We know that social interaction and strong bonds with others improve people’s quality and even length of life. Part of developing and deepening relationships is communicating.

A few years out from the social upheaval that began with the Covid-19 pandemic, we continue to conduct some conversations over Zoom or FaceTime or in other mediated forms. We continue to experience talking to others in a politically divided environment. Mental health struggles and loneliness are still affecting many people. How do these factors affect the way we converse with one another? How can we have good conversations with loved ones, acquaintances, and strangers? Understanding how to improve our interpersonal communication can potentially improve our mental health, happiness, and life satisfaction — and it can do the same for those with whom we converse, giving them love and attention.

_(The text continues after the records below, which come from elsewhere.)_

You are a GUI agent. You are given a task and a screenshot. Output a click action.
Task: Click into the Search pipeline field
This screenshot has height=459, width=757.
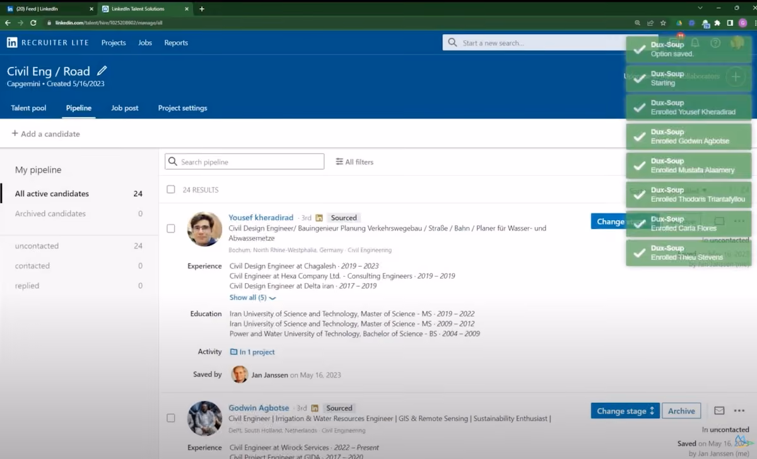[x=245, y=161]
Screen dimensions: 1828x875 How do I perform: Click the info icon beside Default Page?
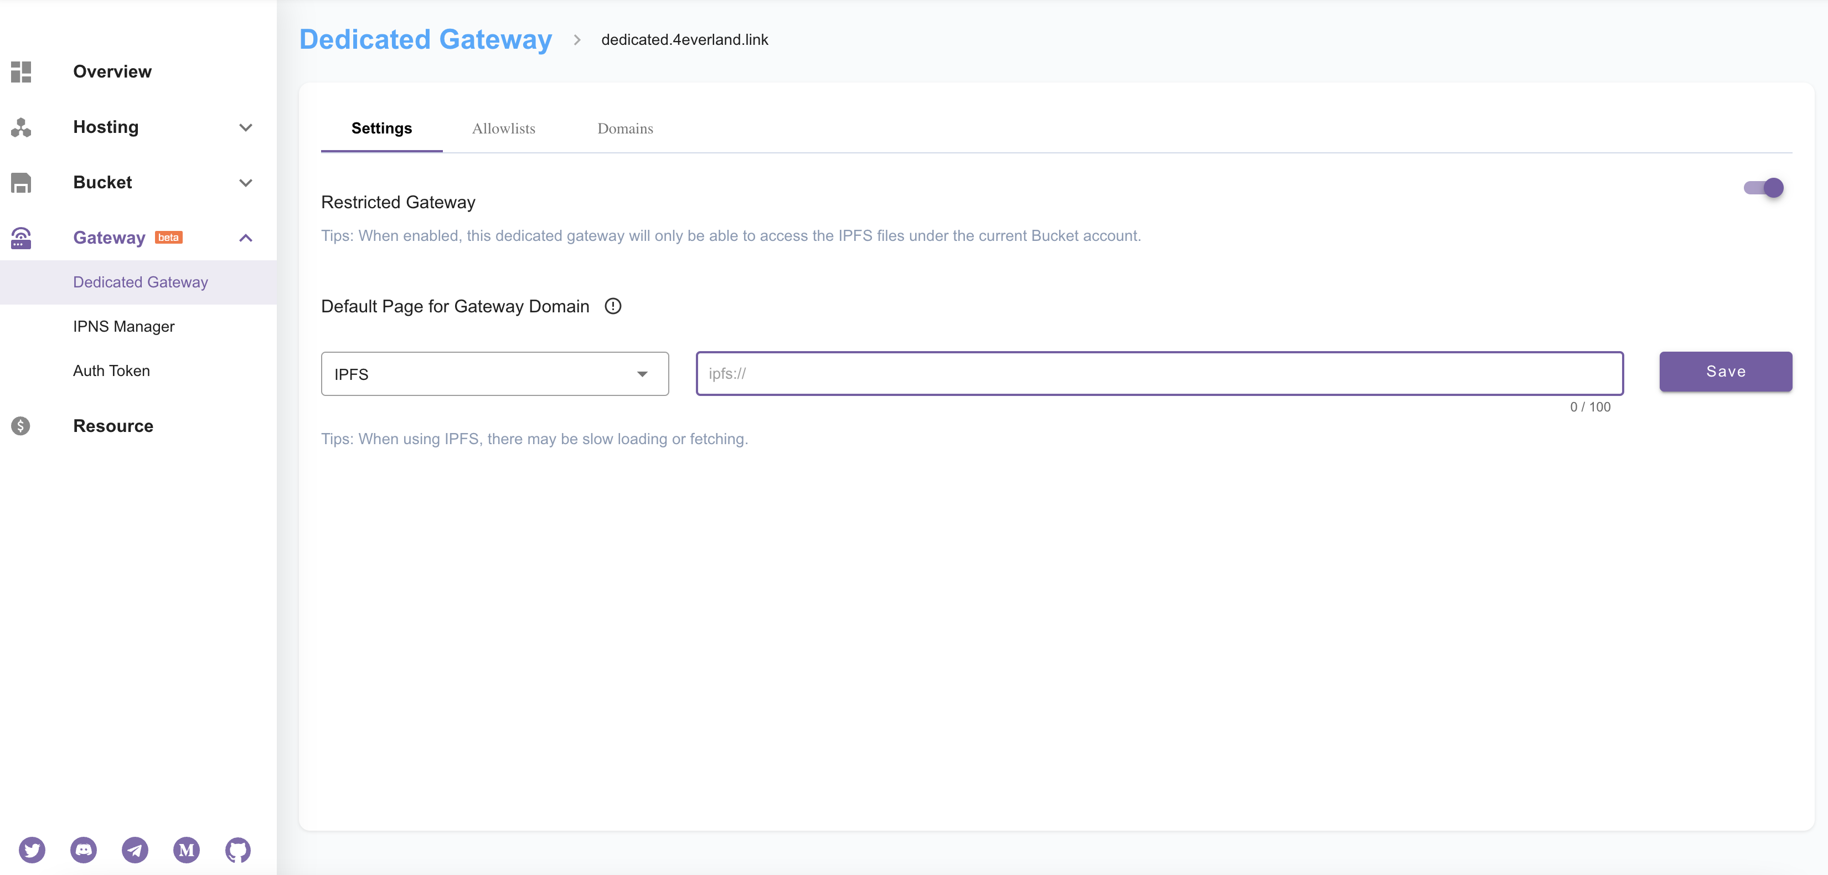(x=612, y=306)
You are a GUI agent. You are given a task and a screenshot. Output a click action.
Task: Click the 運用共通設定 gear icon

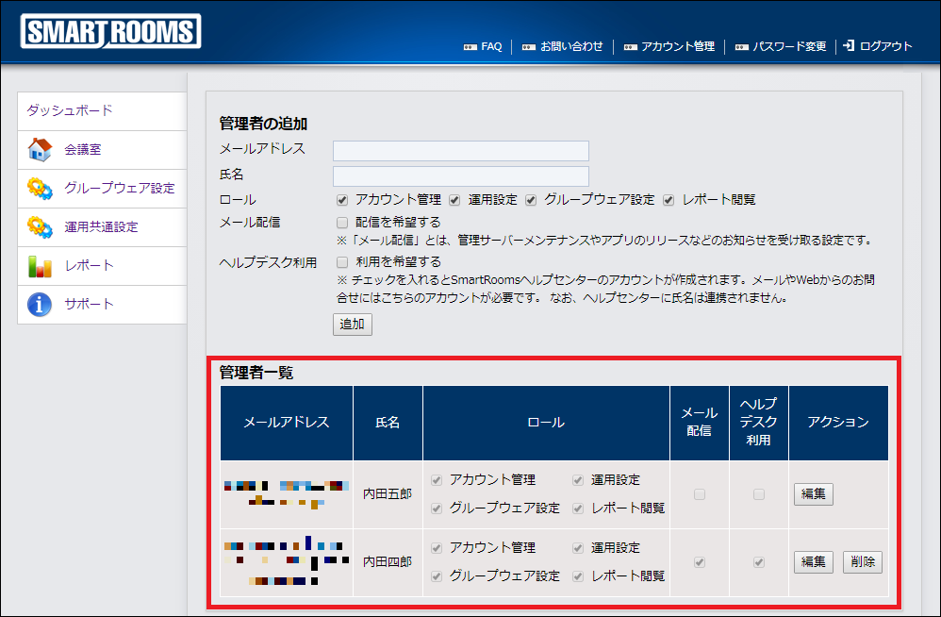click(40, 226)
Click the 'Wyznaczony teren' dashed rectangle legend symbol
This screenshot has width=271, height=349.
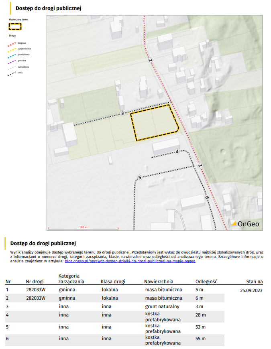pyautogui.click(x=15, y=26)
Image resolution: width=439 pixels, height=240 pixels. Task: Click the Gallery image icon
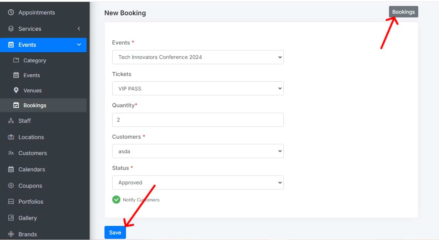11,218
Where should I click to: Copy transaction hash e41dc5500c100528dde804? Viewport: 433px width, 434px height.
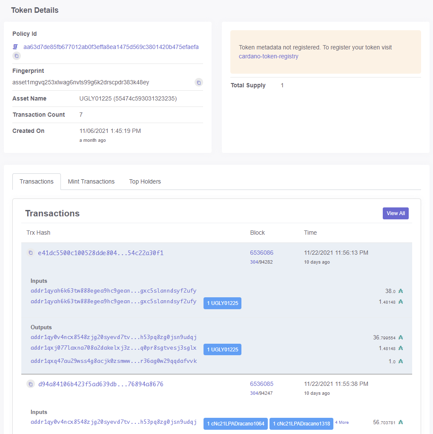30,253
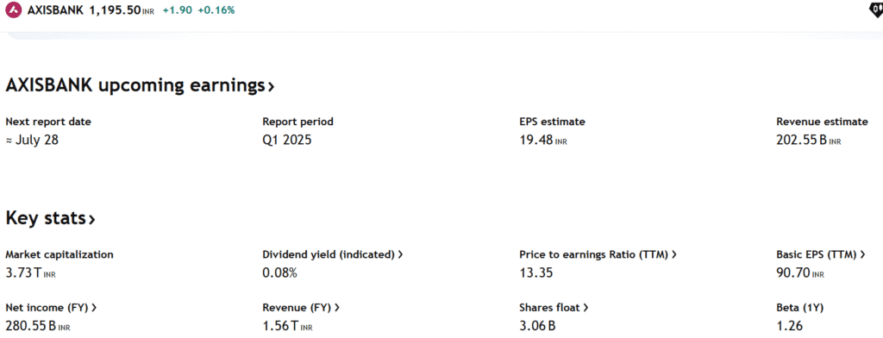
Task: Select the ≈ July 28 report date
Action: click(32, 141)
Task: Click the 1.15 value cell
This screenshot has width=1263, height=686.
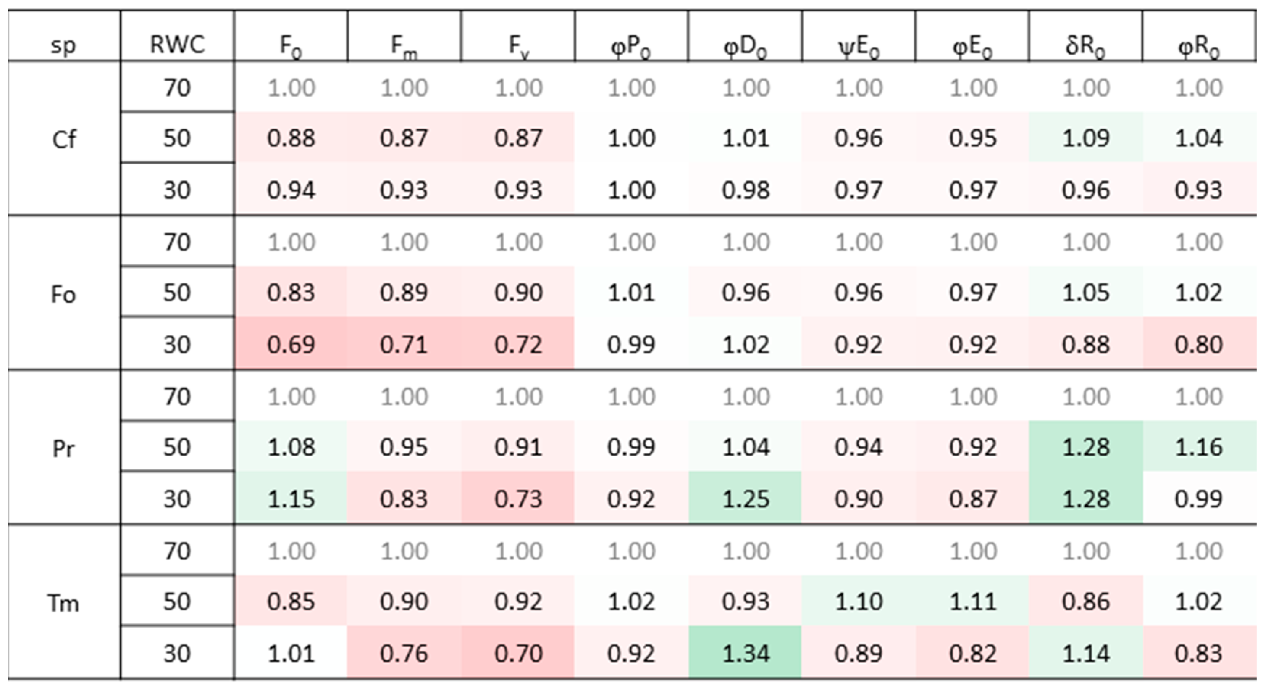Action: click(291, 499)
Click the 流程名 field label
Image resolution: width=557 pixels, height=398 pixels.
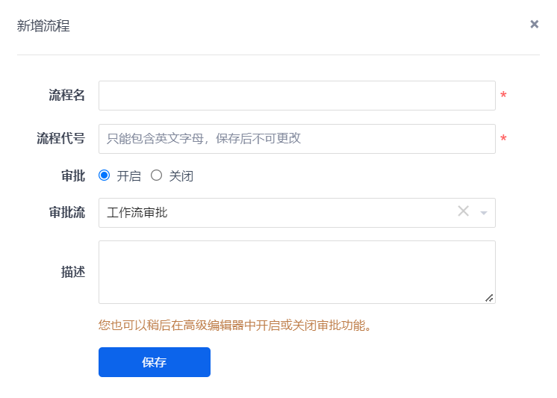pyautogui.click(x=66, y=96)
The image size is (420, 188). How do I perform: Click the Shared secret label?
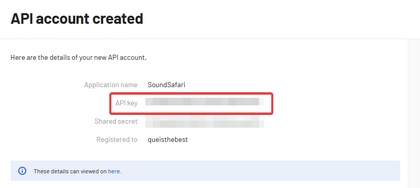point(116,121)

Students talk in front of the art department at sunset at PLNU

What Makes a Conversation Great

Lisa Raser, Ph.D., is an associate professor of communication at PLNU. Among the courses she teaches is interpersonal communication. Raser tries to impart to her students that a big part of what makes a conversation meaningful is whether each participant feels that they are seen and heard.

“Even in something like small talk, you can feel like some kind of connection was made,” she said. “So many of us walk around wanting to be acknowledged, wanting to be seen and heard. If we make that a goal, that can make our conversations more meaningful.”

Everyone has been in a conversation where they don’t feel heard. Distraction, interruption, misinterpretation — many things can derail a sense of connection. To avoid this and to help others feel seen and heard, we have to listen during conversations.

PLNU students walk to class on a sunny day

Everyone has been in a conversation where they don’t feel heard. Distraction, interruption, misinterpretation — many things can derail a sense of connection. To avoid this and to help others feel seen and heard, we have to listen during conversations.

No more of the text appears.